▶ _WRITTEN REQUEST_
Reproduce all the records below with "rating badge" replaced by "score badge", keeping everything else unchanged and omitting the pictures.

▶ _ENTRIES SUPPLIED_

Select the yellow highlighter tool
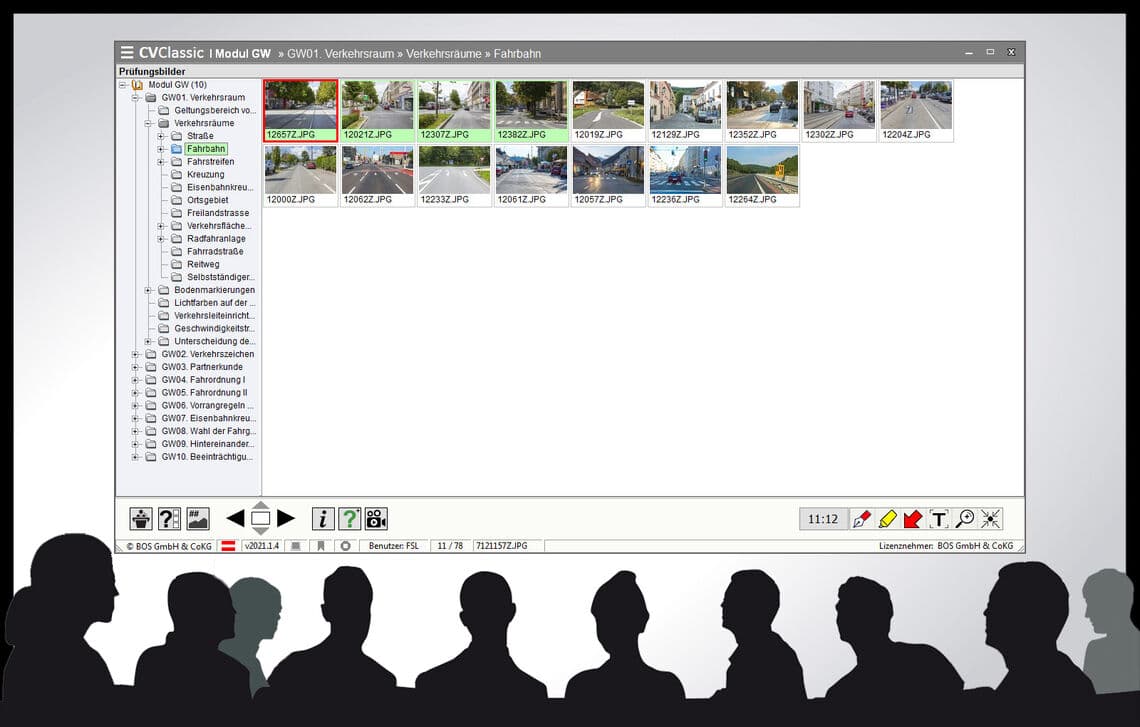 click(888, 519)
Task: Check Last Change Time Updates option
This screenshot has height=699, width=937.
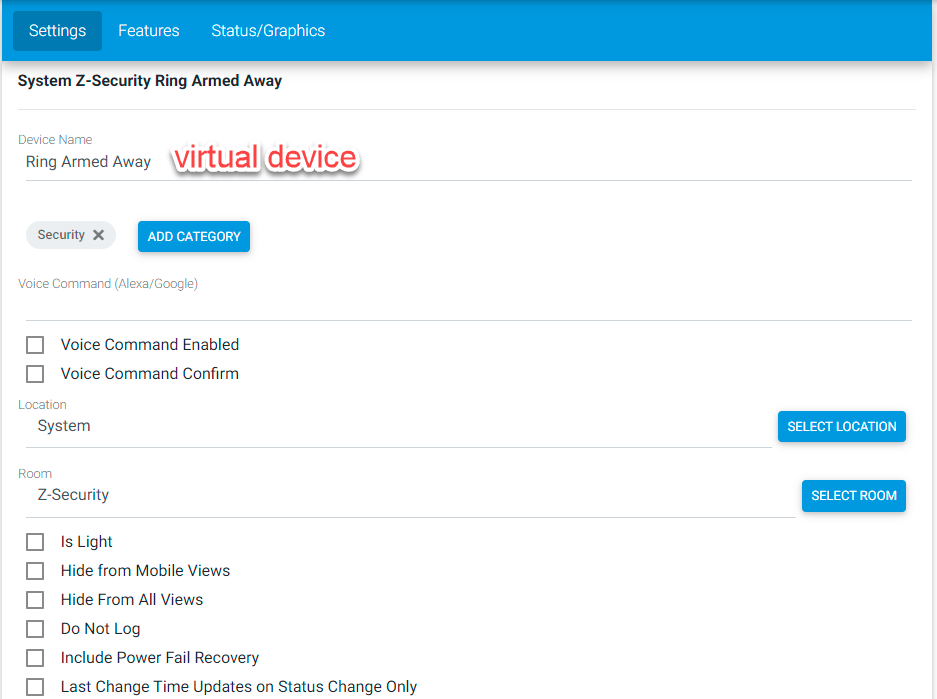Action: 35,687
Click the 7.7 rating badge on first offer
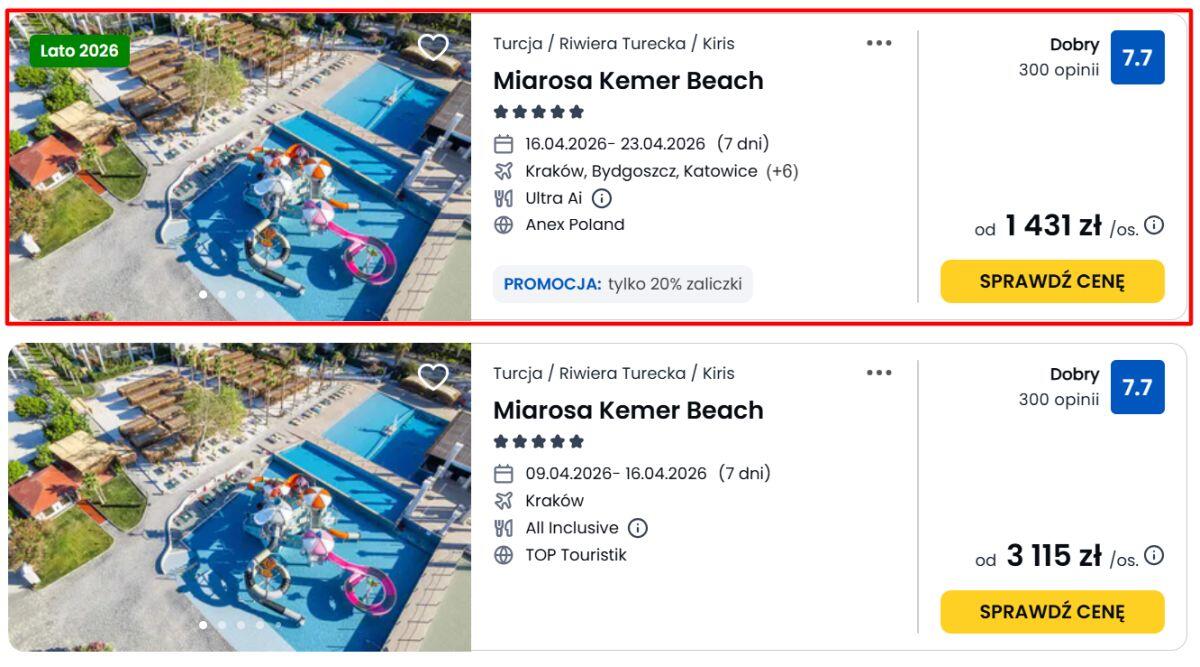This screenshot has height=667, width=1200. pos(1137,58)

▶ _ANSWER TO THE TASK_
Select the yellow highlighter tool
 click(888, 519)
Task: Check Last Change Time Updates option
This screenshot has height=699, width=937.
Action: 35,687
Click the 7.7 score badge on first offer
This screenshot has height=667, width=1200. pos(1137,58)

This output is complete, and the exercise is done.